It may also be advisable to make a fake identification document for the patient with a false name, age, and profession, to mislead whoever wants to possess him. In some central European Jewish families, when someone is gravely ill they call the rabbi to change his name. Thus, when death comes to look for him, it will not find him.

 

The psychoanalyst Chantal Rialland, who studied with me for many years, writes in her book
Cette famille qui vit en nous
(The Family That Lives in Us), “With regard to the child, the parents feel anguish as a function of their own problems, as a consequence of their childhood and adolescence. They feel this with all the more intensity if the father and mother have felt unwanted, rejected, or not conforming to the family’s wishes: ‘We hope everything will go well and be normal,’ ‘We hope the birth will be easy.’ Perhaps the last birth in the family was difficult, or perhaps one of the women in the family died in childbirth, a mother, grandmother, great-grandmother, or aunt: ‘We hope it won’t be as bad as it was for Grandma Agatha,’ ‘We hope she won’t be a druggie like our cousin,’ ‘A whore like our aunt,’ ‘Unfaithful like Grandmother Ernestine,’ ‘We hope he won’t be an alcoholic like Grandpa Arthur,’ ‘A homosexual like Uncle Peter,’ ‘Lazy and womanizing like our paternal grandfather.’ Some parents dread the crisis of adolescence: ‘We hope he’ll find a decent woman,’ ‘When I think that my daughter will belong to another man . . .’ On the affective plane, every child is compared to his or her family, and since this is a mechanism that tends to reproduce itself, the parents’ fears act in the background as curses.”

 

Georg Groddeck in
The Book of the It
writes, “Fear is the result derived from the repression of a desire,” and “Fear is desire: those who fear rape, desire it.” During childhood it is through the psyches of our parents that the family injects its desires into our minds in the form of fears. Arrows that were shot many generations ago arrive to strike us, demanding that we fulfill their self-destructive impulses: “You have to develop the same cancer that your grandfather had,” “You have to lose your ovaries like so many of your ancestors did,” “Alcoholism is a family tradition,” “The son of the tiger must be born with stripes,” “If the mother’s a whore, the daughter’s a whore.” Unless they can be fulfilled metaphorically through an act of psychomagic, these family curses will obsess us for our whole lives.

 

A psychoanalyst could not shake off the fear of losing her patients and ending up on the street, homeless, a beggar. I advised her to disguise herself as an indigent (dirty and worn out clothes, hair encrusted with dirt, red nose) and receive clients thus in her office. She must also have a liter of wine by her side and a few crusts of hard bread.

 

“And what am I going to tell them?”

 

“Tell them you’re doing an act of psychomagic.”

 

“And for how long do I have to present myself like this?”

================

Task directions –
Decide whether each statement agrees with the passage on family curses, and answer yes or no, quoting the words of the passage that decide it. (a) The psychoanalyst who feared ending up homeless was advised to receive her clients dressed as an indigent. (b) In some central European Jewish families, a doctor is called to change the name of someone gravely ill. (c) Groddeck is quoted as saying that fear is the result of repressing a desire.

Input data –
================

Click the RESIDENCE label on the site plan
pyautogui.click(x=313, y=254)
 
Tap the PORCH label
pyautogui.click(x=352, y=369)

================

Response to this task –
(a) Yes: "I advised her to disguise herself as an indigent (dirty and worn out clothes, hair encrusted with dirt, red nose) and receive clients thus in her office."
(b) No: "In some central European Jewish families, when someone is gravely ill they call the rabbi to change his name."
(c) Yes: "Fear is the result derived from the repression of a desire"